_Working data_.
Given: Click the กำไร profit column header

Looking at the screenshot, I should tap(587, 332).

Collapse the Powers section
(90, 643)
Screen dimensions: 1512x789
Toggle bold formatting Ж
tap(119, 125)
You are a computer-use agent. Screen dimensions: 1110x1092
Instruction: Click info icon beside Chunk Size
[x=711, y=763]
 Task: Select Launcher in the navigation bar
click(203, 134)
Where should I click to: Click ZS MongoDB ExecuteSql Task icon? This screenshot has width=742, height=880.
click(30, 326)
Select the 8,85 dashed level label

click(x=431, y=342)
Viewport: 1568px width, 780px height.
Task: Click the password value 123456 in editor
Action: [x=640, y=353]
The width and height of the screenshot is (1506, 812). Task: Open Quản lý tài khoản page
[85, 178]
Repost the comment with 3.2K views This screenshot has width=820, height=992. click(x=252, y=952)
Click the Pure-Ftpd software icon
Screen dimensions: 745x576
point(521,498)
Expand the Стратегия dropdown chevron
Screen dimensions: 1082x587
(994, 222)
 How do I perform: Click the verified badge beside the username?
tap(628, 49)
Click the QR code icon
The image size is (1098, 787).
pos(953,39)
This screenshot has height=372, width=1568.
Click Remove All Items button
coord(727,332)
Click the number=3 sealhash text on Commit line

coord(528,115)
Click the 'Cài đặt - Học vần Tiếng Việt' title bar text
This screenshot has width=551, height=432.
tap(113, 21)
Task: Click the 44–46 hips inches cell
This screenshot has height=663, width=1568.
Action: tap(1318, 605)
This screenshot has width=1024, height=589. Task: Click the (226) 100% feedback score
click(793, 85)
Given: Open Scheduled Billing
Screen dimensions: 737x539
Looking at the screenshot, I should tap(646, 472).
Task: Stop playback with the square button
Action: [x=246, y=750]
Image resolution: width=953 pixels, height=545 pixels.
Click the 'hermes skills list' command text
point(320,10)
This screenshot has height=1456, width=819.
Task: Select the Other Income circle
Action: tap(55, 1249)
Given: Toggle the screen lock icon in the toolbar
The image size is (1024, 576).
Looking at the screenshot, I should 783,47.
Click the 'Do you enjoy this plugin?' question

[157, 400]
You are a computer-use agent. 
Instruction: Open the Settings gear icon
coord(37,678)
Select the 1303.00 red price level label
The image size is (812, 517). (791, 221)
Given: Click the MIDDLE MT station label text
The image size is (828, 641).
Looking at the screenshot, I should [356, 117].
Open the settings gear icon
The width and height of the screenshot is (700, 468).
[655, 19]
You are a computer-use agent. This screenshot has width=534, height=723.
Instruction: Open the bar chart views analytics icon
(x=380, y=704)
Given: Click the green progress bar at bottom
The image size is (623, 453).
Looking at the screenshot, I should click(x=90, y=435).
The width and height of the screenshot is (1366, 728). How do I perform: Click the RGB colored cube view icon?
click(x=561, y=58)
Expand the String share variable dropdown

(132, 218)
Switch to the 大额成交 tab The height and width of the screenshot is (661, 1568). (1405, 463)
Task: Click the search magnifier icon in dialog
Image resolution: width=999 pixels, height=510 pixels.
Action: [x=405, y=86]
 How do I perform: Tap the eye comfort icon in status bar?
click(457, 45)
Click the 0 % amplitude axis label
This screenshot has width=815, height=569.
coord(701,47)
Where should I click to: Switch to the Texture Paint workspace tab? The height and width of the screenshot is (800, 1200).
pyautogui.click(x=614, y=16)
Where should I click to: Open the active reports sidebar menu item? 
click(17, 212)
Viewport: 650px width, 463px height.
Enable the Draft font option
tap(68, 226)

_The task_. Your answer must hold the line containing "The width and height of the screenshot is (1366, 728)." and all lines after it in the entries above, exactly, and nothing else.

_Written solution_.
The width and height of the screenshot is (1366, 728). How do I perform: Click the RGB colored cube view icon?
click(x=561, y=58)
Expand the String share variable dropdown

(132, 218)
Switch to the 大额成交 tab The height and width of the screenshot is (661, 1568). (1405, 463)
Task: Click the search magnifier icon in dialog
Image resolution: width=999 pixels, height=510 pixels.
Action: [x=405, y=86]
 How do I perform: Tap the eye comfort icon in status bar?
click(457, 45)
Click the 0 % amplitude axis label
This screenshot has width=815, height=569.
coord(701,47)
Where should I click to: Switch to the Texture Paint workspace tab? The height and width of the screenshot is (800, 1200).
pyautogui.click(x=614, y=16)
Where should I click to: Open the active reports sidebar menu item? 
click(17, 212)
Viewport: 650px width, 463px height.
Enable the Draft font option
tap(68, 226)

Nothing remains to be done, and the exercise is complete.